As the memoir dug a little deeper into Camp's history, I thought of my own days as the preacher's kid, the one trying so hard to live just right as a witness to my public high school classmates.  I went to more than one of those big sell-out-to-Jesus conferences--none so large as Explo '72 that Camp attended in Texas but Love Europe '89 was only a slightly smaller European version followed by two weeks of street evangelism at sites across Germany.  I'm sure I was that girl who curled my lip and tossed my hair in disdain at people who smoked cigarettes, drank beer and had the temerity to think themselves truly saved!

Although even then, and for some years before that, the issues that Camp raises--inclusion, inerrancy, legalism, abortion, apocalypticism, evolution, sexuality, and universalism--had been nagging doubts lurking in my head.  Granted, my bigger questions as a teenaged girl and young woman in the Church were gender roles, feminism, authoritarian power structures, and exactly why couldn't I offer a prayer in our Spirit-led service but my brother could?  It was hard to read through this book and see my old confused but prejudiced self, arrogantly certain of all the answers even as I secretly doubted even the most basic of the taught truths.

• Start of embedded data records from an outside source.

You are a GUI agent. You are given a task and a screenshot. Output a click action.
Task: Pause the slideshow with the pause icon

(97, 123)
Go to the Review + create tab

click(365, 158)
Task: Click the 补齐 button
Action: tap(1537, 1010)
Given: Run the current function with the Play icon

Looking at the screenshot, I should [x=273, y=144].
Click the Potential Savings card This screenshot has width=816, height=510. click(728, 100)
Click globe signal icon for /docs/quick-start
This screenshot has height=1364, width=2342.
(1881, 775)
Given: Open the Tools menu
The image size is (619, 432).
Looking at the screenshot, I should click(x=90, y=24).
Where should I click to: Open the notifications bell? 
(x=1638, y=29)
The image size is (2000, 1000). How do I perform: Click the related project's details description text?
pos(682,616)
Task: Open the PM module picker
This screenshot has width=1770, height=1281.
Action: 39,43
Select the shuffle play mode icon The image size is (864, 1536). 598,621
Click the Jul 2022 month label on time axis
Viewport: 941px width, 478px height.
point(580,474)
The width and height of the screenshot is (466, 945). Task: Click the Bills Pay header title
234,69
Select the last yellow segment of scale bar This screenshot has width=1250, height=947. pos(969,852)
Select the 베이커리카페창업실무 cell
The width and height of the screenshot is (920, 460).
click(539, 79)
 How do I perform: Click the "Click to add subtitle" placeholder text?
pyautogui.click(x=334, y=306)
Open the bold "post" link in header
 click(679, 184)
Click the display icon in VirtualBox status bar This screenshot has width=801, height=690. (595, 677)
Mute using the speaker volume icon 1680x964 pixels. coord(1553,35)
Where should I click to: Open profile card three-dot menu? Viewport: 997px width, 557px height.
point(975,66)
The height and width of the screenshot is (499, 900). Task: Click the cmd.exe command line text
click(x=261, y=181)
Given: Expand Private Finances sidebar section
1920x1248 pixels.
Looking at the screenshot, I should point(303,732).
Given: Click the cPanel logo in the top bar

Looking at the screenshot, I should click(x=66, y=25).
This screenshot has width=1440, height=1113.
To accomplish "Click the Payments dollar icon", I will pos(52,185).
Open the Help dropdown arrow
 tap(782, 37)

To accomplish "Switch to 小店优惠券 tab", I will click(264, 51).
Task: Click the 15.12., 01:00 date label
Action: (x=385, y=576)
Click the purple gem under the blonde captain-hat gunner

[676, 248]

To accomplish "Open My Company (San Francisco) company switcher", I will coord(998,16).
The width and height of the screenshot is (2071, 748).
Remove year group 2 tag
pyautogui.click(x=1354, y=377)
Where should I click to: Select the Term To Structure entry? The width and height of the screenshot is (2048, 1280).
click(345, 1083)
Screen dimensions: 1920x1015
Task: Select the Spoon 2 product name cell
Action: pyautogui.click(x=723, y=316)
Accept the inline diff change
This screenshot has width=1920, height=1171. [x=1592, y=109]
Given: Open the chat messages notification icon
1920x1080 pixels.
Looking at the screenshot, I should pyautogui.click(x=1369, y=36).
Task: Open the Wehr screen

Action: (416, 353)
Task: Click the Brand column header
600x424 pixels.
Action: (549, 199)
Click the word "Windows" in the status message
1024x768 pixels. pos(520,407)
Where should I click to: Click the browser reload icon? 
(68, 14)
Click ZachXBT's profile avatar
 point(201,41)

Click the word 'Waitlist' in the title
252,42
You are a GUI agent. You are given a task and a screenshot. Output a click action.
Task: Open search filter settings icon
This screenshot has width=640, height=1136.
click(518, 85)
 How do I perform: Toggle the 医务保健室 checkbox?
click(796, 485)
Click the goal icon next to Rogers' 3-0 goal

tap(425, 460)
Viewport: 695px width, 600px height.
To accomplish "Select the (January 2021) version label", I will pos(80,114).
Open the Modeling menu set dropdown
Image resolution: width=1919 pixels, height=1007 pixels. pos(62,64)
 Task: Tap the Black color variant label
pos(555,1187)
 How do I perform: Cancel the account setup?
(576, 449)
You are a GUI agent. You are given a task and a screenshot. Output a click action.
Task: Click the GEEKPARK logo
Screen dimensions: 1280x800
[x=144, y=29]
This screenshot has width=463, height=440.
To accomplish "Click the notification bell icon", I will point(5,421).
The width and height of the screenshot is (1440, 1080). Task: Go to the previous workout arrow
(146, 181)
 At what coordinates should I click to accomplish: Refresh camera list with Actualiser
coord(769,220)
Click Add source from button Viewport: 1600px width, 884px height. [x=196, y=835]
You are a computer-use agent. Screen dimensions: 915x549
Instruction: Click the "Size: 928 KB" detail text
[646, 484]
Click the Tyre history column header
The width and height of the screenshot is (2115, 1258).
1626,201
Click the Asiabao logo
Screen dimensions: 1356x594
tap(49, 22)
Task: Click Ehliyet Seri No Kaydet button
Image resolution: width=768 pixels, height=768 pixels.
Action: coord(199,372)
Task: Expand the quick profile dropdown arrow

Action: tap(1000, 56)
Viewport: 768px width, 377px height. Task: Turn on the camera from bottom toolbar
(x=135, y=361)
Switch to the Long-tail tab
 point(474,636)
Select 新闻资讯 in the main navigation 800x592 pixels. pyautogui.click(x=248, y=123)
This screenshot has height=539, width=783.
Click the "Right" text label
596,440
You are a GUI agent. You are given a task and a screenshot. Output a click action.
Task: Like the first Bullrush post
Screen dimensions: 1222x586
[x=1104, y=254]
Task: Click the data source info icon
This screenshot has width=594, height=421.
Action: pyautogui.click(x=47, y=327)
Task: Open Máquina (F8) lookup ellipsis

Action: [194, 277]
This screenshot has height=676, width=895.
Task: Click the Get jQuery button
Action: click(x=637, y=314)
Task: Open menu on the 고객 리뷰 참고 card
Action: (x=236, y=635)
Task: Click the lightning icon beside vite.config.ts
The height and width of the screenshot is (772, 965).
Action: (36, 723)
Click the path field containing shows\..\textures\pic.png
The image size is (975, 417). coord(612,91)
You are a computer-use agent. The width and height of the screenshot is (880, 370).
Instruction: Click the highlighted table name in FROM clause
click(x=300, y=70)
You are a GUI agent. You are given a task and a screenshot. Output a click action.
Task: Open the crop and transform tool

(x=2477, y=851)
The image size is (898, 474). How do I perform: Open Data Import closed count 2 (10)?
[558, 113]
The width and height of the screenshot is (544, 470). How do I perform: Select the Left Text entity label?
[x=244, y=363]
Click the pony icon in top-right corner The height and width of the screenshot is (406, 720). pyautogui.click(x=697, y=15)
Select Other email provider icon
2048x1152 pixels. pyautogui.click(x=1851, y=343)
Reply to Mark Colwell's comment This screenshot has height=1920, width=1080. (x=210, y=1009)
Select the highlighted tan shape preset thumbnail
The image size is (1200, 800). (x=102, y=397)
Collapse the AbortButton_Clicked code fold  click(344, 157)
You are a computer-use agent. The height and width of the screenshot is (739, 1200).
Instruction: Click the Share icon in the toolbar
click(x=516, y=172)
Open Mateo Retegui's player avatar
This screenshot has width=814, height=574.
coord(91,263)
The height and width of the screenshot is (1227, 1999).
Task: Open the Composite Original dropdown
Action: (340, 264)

Perhaps if I had read this book back in the Eighties, I might have realized decades sooner that there are many more legitimate expressions of authentic Christianity than my fundamentalist Evangelical upbringing allowed.  I might have never felt that I had to leave Christianity altogether in order to find God.  Then again, perhaps not.

I would hope that a copy of this book finds its way into every church library, trendy-named evangelism-themed coffee shop, and onto the bookshelves of every small group leader, Sunday School teacher, and spiritual director.  Because every Christian who longs for their fidelity to the Way of Jesus to have meaning beyond the social networking possibilities will one day, sooner rather than later, confront every single one of these questions.  Camp provides a template for how to go about thinking through the questions, directions for where to get more information and better research than can be provided in this book, and hope that love can be the gold standard of Christian living rather than rules, dogma, and cultural knee-jerk lockstep.

   See also, the book's website, Michael Camp's blog, and a video promo of the book.  Also available as a Kindle edition.

I was compensated  in advance for this review with a pdf copy of this book regardless of my published opinions of it.